Kekuatan gempa Aceh mengundang perbedaan pendapat para ahli. Ada yang menyebutkan 8,9 Skala Richter, 9,1 SR, dan 9,3 SR.
Tapi gempa dan disusul tsunami kala itu telah merenggut 170 ribu nyawa warga Aceh atau total 200 ribu lebih jika dihitung korban yang berasal dari seluruh dunia.
Meski musibah besar itu terjadi 11 tahun lalu, tapi keluarga yang ditinggalkan masih menziarahi kuburan massal Ulee Lheue, Kota Banda Aceh, dan kuburan massal Gampong Siron, Kecamatan Ingin Jaya, Kabupaten Aceh Besar, Provinsi Aceh.
Mereka berdoa dan membaca yasin dan ayat-ayat Alquran lainnya.
Misalnya di kuburan massal Siron, anggota keluarga ada yang duduk di tembok, rumput dan balai di kompleks kuburan untuk membaca yasin dan berdoa.
Meski isak tangis tak sehebat tahun-tahun sebelumnya, beberapa penziarah terlihat matanya berkaca-kaca di sela-sela membaca Alquran.
Ada yang yang berhenti sejenak untuk mengusap mata yang berkaca-kaca dengan jilbab.
Penziarah lain ada yang mengusap mata di akhir bacaan Alquran atau doa.
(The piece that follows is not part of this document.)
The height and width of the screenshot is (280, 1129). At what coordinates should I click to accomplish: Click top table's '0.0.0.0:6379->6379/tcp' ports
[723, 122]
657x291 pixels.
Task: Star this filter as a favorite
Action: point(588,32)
Bahkan saat melangkah meninggalkan tepian kuburan ada yang mengusap mata.
Namun, ada juga yang tegar sepanjang bacaan dan berdoa di kuburan.
Penziarah yang datang dari berbagai kampung di Banda Aceh kabupaten/kota lainnya tak tahu pasti dimana anggota keluarganya dimakamkan.
Sebagian ada yang meyakini di Kuburan Massal Siron dan lainnya di Ulee Lheue.
Ada juga yang mendatangi dua tempat dengan kenyakinan salah satunya kuburan itu dikebumikan anggota keluarga.
Salah satu penziarah, Nasri kepada Serambinews.com (Tribunnews.com network) mengaku yakin istrinya Suriani dan anaknya Ariel di kebumikan di kuburan massal Siron.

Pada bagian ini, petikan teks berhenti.